Texas Minorities Now the Majority

By: - August 11, 2005 12:00 am

Texas in 2004 joined three other states with “majority-minority” populations– in which non-Hispanic whites make up less than half the citizenry, according to U.S. Census data released Thursday.

Hawaii has long been a majority-minority state, but more recently New Mexico and California entered the category. Five states – Arizona, Georgia, Maryland, Mississippi and New York – are next in line with minority populations of about 40 percent.

Minorities comprise 77 percent of Hawaii’s population, 57 percent in New Mexico, 56 percent in California, and 50.2 percent in Texas, the Census report said based on 2004 population estimates. Click here to see the Census data.

Texas teetered on the edge of becoming majority-minority in 2003 when minorities made up 49.5 percent of the state’s population. Hispanics already had become the largest ethnic or racial group in Texas’ two biggest cities, Houston and Dallas.

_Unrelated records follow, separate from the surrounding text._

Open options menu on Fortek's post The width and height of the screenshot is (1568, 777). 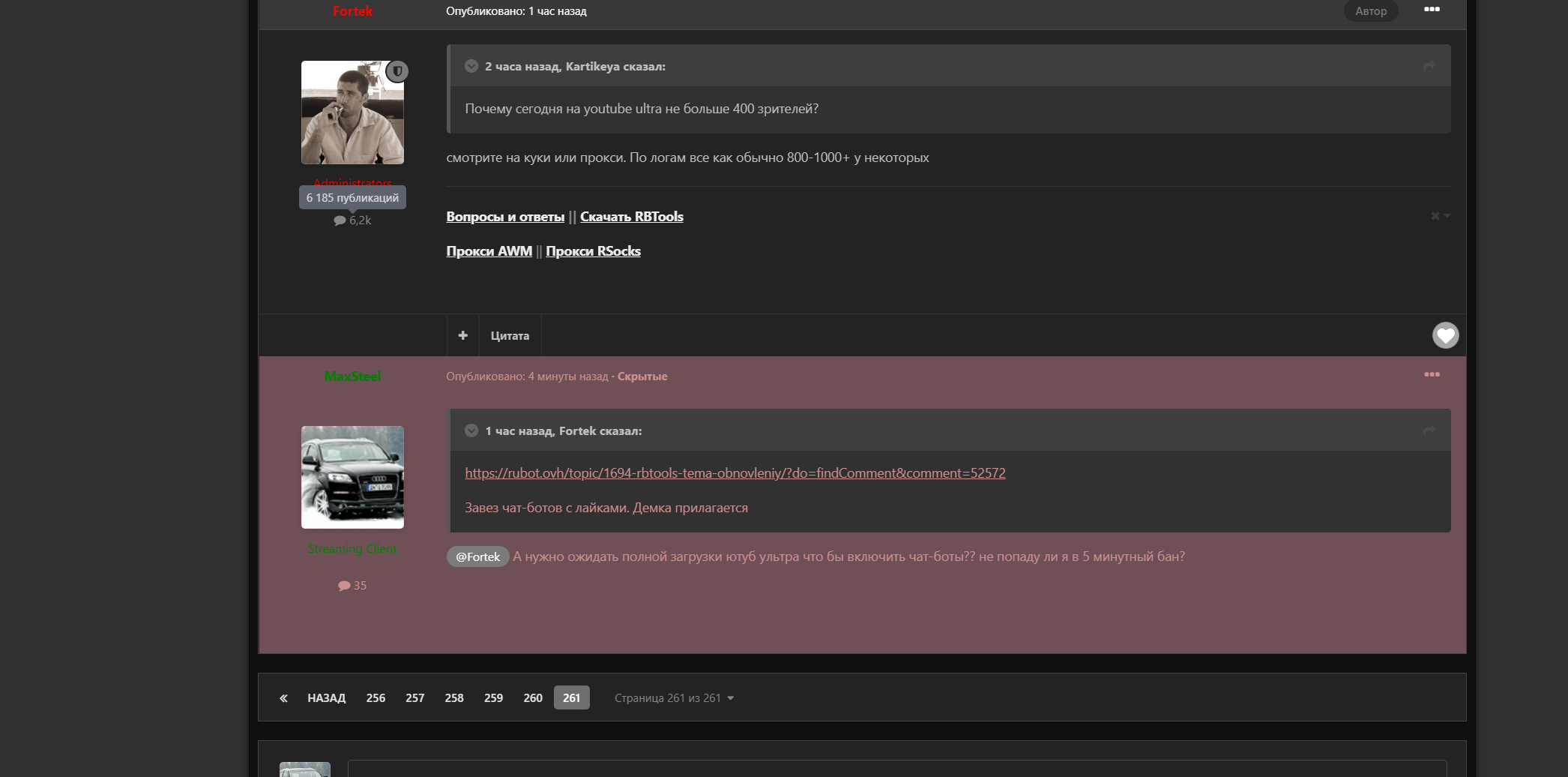tap(1431, 10)
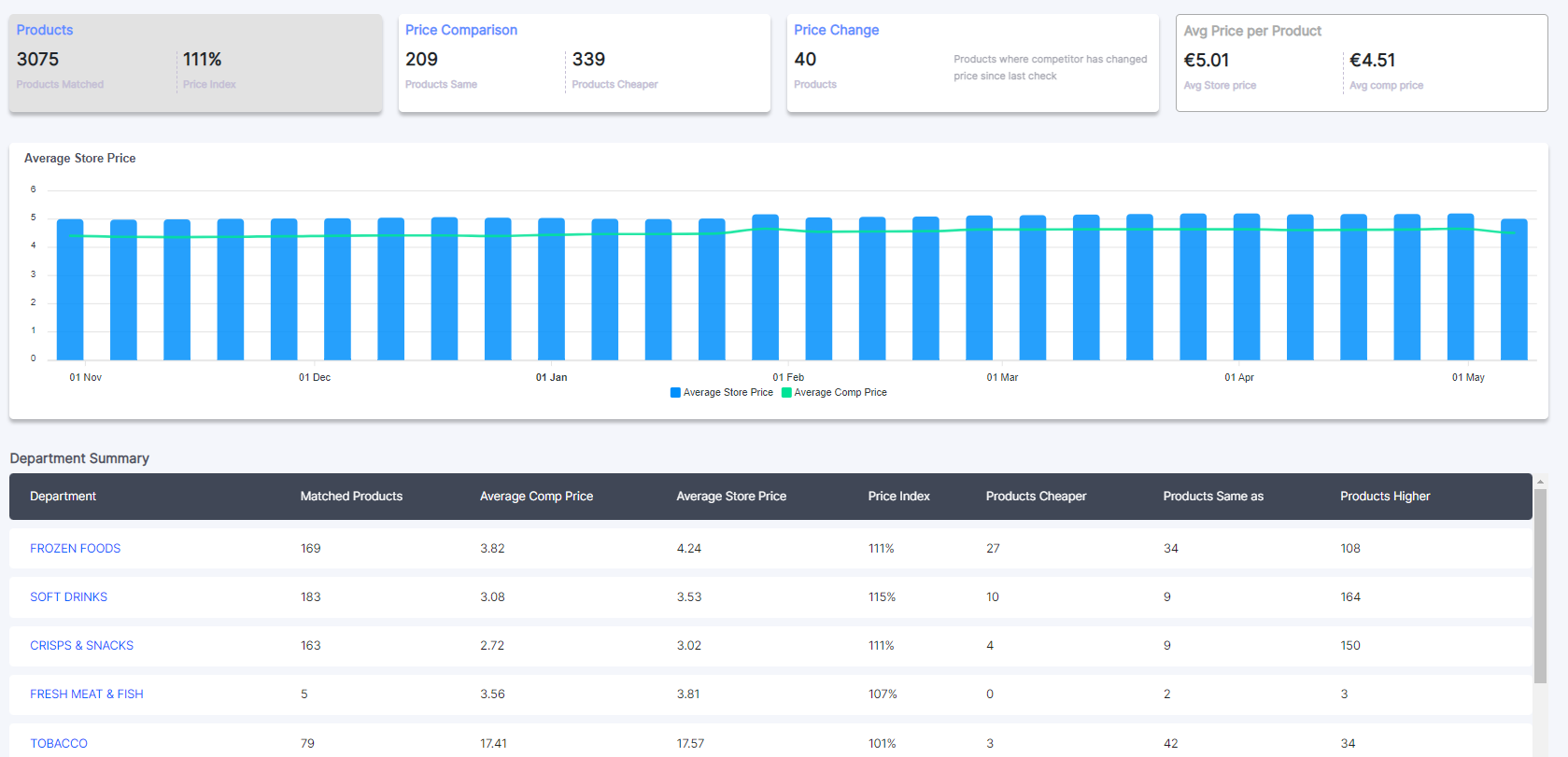Viewport: 1568px width, 757px height.
Task: Sort table by Price Index header
Action: tap(898, 497)
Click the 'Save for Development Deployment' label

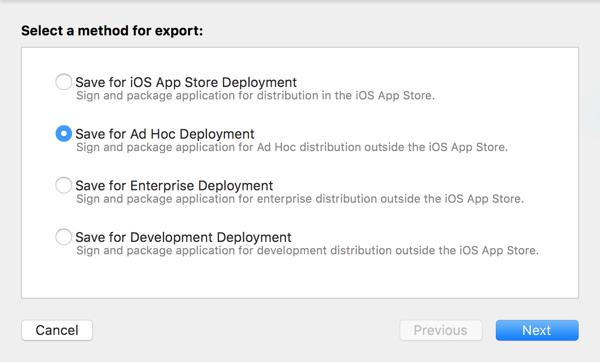(183, 237)
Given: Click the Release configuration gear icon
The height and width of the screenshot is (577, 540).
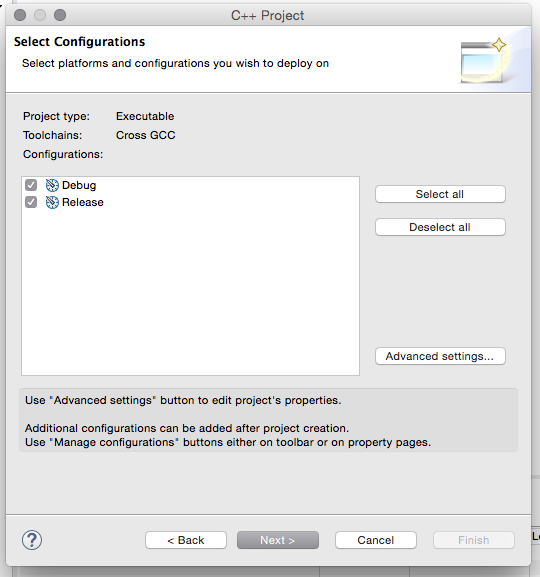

Even before reaching majority-minority status, the state’s demographic shift became a pivotal issue in Texas’ redistricting fight. Democrats said the 2003 remap was unconstitutional because it manipulated voting districts to give one party an unfair advantage and swindled thousands of minority Texans out of their voting rights.

State lawyers defended the GOP plan in court that handed six more seats to Republicans in the U.S. Congress, arguing that changes to majority-minority districts were motivated by politics, not race. In June, a U.S. District court ruled that there is no basis to declare the plan invalid.